For driving goats it's important to get them started wearing halters so they are used to being controlled by the head. You can also start teaching them to drive from behind while you lead them by carrying a whip in your opposite hand while you walk. Every time you say "Walk on," give them a light tap on the hindquarters with your whip so that they learn that the "go forward" command comes from behind. That way you aren't stuck with a couple of "driving" goats who only pull when someone leads them.  

As for pack training, as long as you keep working with your goats there's really not much training that needs to be done. Once they're old enough you can pretty much just saddle up and go. They won't be big enough for wooden crossbucks until they are at least two years old. There are different schools of thought on whether you should even saddle a goat younger than three years old at all.
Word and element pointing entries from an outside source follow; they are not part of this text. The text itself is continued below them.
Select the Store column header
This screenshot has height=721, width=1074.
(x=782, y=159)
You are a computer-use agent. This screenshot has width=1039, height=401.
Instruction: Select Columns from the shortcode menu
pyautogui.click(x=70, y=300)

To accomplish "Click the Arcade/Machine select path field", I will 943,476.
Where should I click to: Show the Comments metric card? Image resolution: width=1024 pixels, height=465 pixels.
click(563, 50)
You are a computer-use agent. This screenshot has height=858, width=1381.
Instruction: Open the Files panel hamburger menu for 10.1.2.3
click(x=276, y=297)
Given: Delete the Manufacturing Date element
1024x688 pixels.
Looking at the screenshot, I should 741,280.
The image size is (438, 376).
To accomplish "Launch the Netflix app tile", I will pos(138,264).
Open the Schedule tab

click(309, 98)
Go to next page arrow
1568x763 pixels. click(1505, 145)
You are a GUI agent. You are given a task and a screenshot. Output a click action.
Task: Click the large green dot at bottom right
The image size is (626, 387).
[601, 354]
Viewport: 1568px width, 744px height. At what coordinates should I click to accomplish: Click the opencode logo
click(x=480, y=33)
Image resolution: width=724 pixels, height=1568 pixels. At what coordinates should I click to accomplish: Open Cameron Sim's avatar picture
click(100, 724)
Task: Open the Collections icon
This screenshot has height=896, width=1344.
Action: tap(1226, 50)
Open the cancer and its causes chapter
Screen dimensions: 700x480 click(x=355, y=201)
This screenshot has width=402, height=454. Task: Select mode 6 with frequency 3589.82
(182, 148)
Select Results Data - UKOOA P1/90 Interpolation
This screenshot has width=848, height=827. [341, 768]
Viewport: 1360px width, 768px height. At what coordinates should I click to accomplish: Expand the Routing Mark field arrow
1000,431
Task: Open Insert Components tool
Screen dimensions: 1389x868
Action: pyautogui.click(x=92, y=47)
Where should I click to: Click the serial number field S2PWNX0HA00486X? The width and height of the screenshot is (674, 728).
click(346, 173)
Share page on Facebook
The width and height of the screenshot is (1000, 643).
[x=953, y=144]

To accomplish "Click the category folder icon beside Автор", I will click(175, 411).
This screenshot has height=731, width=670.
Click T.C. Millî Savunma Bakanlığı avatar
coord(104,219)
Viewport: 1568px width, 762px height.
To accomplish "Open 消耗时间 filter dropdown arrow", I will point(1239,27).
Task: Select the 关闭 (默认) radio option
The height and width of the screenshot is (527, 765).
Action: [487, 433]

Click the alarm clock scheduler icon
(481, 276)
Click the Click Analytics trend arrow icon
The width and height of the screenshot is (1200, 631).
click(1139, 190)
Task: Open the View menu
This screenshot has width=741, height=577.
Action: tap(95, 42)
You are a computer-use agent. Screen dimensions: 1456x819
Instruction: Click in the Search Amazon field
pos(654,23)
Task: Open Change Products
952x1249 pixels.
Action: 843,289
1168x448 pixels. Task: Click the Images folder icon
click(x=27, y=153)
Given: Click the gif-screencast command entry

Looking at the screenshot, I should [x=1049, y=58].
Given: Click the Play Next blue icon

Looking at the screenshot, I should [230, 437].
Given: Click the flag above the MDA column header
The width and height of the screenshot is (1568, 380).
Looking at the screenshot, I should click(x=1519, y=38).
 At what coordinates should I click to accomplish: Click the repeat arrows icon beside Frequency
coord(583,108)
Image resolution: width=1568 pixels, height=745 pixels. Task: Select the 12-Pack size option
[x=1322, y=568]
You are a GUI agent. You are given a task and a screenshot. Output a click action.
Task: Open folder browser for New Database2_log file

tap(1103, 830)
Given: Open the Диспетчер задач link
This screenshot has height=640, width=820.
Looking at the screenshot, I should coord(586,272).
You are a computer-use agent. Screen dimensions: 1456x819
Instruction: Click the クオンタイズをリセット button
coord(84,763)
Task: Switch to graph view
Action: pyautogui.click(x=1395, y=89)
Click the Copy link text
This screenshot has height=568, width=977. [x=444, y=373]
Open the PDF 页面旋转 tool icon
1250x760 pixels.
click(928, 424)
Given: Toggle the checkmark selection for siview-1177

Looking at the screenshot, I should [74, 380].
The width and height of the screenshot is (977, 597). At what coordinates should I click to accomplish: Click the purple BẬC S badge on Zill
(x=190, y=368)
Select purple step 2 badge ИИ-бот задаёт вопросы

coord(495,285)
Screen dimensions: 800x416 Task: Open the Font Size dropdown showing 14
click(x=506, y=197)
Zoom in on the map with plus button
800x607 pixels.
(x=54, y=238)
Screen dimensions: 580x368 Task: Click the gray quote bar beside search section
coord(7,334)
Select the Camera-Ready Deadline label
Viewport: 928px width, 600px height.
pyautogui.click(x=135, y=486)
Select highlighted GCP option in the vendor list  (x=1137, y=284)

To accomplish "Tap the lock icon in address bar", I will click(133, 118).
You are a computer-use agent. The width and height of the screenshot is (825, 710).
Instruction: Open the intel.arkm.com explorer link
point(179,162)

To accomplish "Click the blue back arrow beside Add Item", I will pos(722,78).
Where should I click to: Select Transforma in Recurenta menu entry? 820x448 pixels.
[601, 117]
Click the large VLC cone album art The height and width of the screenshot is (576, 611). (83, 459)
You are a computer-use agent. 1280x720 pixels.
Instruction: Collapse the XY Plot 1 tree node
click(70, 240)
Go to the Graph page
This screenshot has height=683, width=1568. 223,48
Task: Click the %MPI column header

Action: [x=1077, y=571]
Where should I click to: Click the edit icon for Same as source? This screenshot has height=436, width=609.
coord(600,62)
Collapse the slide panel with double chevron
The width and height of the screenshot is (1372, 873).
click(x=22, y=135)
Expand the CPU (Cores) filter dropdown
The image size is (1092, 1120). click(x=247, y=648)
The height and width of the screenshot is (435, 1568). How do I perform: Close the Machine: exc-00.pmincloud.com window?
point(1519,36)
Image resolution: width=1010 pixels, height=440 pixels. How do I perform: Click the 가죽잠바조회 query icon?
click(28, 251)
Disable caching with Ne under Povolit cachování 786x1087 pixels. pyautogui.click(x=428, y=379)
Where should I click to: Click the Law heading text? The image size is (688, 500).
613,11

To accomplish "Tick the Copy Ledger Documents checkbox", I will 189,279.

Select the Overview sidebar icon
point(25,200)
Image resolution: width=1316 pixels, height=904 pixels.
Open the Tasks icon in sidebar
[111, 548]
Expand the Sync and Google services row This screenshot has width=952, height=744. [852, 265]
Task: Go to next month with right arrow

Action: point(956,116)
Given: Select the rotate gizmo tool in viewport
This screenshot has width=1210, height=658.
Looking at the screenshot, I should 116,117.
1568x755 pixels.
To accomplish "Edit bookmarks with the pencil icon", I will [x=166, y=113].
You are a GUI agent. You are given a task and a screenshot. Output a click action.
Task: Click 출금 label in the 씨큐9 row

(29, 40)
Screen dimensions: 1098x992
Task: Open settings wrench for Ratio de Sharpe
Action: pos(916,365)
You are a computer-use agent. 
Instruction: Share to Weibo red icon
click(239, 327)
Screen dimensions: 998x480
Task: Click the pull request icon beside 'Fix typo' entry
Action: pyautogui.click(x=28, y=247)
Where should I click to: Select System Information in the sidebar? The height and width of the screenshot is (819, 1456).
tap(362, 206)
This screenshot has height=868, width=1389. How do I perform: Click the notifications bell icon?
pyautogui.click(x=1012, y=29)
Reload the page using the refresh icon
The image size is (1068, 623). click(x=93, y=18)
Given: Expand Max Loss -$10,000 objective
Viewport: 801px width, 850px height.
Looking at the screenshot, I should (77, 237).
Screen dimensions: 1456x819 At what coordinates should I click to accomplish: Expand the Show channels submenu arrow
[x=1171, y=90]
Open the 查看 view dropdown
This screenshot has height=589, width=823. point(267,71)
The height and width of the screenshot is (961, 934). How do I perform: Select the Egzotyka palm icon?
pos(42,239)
Personally, I think as long as you keep the loads light there's no harm in saddling a young goat. Ours start carrying a light pack at around 18 months. By then the boys are usually close to 150 lbs. Usually we just put a couple of sandwiches in there. It's more about the trail miles than anything else. I also think it's nice to get them used to the noise of the pack brushing against things, and also start learning that the pack makes them wider so they can learn to avoid banging it on stuff. Marc Warnke of sells a "Kid Pack" for younger/smaller goats that is really nice. We've used a dog pack with some success but you really have to watch the fit, and because they are treeless they tend to slide annoyingly from side to side. The plus side to a dog pack is that its size really limits the amount you can put in it, which helps keep you from inadvertently overloading a youngster. It pays to get a hanging scale and weigh your pack and panniers before going out so you can make sure you're not overdoing it. Have fun and keep us posted on your adventures!
In my experience, putting the pack on a goat and having them carry it is usually a non-event.  Teaching good manners, which I assume you are already working on is most important.  Then get them used to walking on trails off your property,  with a halter and lead. 

Then how well to they follow you off your property when they are not on lead? Do you want them to stay behind you? Do they?  Do they stay pretty close to you?  If they stop to nibble, do they come when you call?  Do they follow other people? 

Work up the time and distance hiked.  Take some breaks and allow them to browse.

Part of the walking/hiking is getting them used to all the stuff they will encounter on the trail, from dogs to bicycles, to water, mud, and downed trees to get over or under.